The building of the mosque consists of main building and attached building, each crowned with a cupola. The mosque had ranked first for several times in the Assessment of Model Mosques on the district level conducted by the Ministry of Religious Affairs, as in 2009 and 2010, and in 2009 it also ranked third on the provincial level.

Currently, apart from being used for Islamic worshiping activities, the mosque of 24 × 18 meters is also used as a place for religious education for the surrounding community.

== History ==
The construction of the mosque was initiated by a number of ulamas (Muslim legal scholars) who joined the Ulama Union of Andaleh Nagari in 1930. Initially, the mosque was named Tuo Mosque due to the use of bamboo as its construction material. Previously, the local population had planned to use stone as a building material but was forced to use bamboo because Indonesia was still under the colonization of the Dutch East Indies at the time.
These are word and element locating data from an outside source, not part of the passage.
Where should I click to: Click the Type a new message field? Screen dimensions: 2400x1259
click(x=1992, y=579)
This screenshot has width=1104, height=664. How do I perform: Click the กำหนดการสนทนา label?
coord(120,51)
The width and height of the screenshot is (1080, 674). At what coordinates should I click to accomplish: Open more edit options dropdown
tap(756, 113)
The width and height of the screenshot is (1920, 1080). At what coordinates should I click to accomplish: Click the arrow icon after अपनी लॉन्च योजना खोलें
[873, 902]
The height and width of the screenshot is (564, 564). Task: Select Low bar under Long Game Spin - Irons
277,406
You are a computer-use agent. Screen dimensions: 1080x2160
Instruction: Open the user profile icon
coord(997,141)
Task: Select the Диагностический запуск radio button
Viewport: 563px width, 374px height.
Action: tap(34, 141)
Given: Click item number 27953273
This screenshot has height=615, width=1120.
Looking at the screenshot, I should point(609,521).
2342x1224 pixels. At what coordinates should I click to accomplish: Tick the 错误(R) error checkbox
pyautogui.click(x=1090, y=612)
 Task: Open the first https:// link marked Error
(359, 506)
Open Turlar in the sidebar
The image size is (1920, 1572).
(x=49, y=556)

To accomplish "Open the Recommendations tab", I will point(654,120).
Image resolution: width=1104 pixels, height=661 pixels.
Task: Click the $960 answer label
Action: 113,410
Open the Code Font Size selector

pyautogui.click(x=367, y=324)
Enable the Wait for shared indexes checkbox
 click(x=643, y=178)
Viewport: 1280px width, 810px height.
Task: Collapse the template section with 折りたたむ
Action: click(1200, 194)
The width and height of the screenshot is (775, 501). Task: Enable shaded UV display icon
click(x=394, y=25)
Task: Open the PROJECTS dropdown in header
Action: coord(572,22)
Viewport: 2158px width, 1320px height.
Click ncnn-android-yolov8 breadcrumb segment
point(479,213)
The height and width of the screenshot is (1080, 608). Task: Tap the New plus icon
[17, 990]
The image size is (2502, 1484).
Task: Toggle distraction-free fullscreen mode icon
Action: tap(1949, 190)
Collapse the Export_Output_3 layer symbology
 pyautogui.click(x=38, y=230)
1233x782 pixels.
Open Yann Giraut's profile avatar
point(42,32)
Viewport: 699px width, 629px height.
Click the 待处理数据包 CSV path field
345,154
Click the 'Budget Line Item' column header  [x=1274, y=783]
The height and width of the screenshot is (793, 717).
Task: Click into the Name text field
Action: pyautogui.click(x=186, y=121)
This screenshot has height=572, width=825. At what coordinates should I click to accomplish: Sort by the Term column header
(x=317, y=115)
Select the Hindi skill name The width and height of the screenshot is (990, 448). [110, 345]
After the independence of Indonesia in 1945, construction of the mosque was again cultivated by the local population by proceeding to seek funding from the government, but this was in vain because of its isolated location. Therefore the mosque became increasingly obsolete, and it was forced to be torn down. Shortly after being torn down, one of the kings of Bodi people, Datuk Pangulu Basah, re-initiated the construction of the mosque by donating a plot of his property. Knowing this, the local community then formed a bond called the Association of Muslim Youth Andaleh, which aimed to bring back the establishment of the mosque. Approximately 15 years later the mosque was re-inaugurated, although until now the construction is still continuing due to lack of assistance from the government, and only by relying on support from neighboring communities and rantaus overseas.

== Environment ==
In the courtyard of the mosque, there is a gate made of concrete layered ceramic colored in dark and light red. Within the gateways, there is one-meter-long iron bar that serves as a fence. At the end of the gate, there is a green canopy connected directly to the main entrance. The canopy also serves as a protection for the ceramic floor from the sunlight and rain.